SUPPLIED DATA ->
=-=-=-=-=

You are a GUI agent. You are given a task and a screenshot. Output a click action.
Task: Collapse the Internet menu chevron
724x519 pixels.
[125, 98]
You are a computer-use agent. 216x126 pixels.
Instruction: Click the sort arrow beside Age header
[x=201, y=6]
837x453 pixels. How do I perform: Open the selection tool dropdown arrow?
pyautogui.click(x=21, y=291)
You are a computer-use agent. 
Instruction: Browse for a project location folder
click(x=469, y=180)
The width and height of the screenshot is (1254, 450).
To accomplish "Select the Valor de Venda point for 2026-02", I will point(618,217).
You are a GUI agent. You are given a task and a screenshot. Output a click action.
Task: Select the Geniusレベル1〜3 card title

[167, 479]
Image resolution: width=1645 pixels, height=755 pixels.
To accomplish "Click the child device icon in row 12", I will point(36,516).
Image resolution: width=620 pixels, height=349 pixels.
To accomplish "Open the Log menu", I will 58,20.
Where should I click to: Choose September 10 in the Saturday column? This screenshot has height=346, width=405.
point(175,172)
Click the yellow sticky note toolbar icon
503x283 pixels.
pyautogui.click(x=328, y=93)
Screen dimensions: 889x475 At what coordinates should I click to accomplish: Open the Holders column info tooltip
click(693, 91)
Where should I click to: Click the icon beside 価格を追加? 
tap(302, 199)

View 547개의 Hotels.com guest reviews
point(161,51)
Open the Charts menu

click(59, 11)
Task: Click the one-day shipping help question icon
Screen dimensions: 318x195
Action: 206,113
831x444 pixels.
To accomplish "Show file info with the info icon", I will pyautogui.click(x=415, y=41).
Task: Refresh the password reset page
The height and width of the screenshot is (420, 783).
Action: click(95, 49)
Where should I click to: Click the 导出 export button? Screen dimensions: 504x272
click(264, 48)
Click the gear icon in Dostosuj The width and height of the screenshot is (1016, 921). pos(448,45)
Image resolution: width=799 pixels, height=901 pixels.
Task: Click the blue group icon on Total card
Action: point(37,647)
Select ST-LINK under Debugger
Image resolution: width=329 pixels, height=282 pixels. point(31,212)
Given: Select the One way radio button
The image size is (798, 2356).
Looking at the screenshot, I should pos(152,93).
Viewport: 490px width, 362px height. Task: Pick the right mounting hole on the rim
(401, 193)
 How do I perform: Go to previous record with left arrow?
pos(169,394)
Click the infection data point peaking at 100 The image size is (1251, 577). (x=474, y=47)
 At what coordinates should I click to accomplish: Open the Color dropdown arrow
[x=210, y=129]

=-=-=-=-=

WORK INSTRUCTION -> What lines in the material mention "computer"? Copy every one of them.

SOLUTION ->
You are a computer-use agent. 216x126 pixels.
You are a computer-use agent. 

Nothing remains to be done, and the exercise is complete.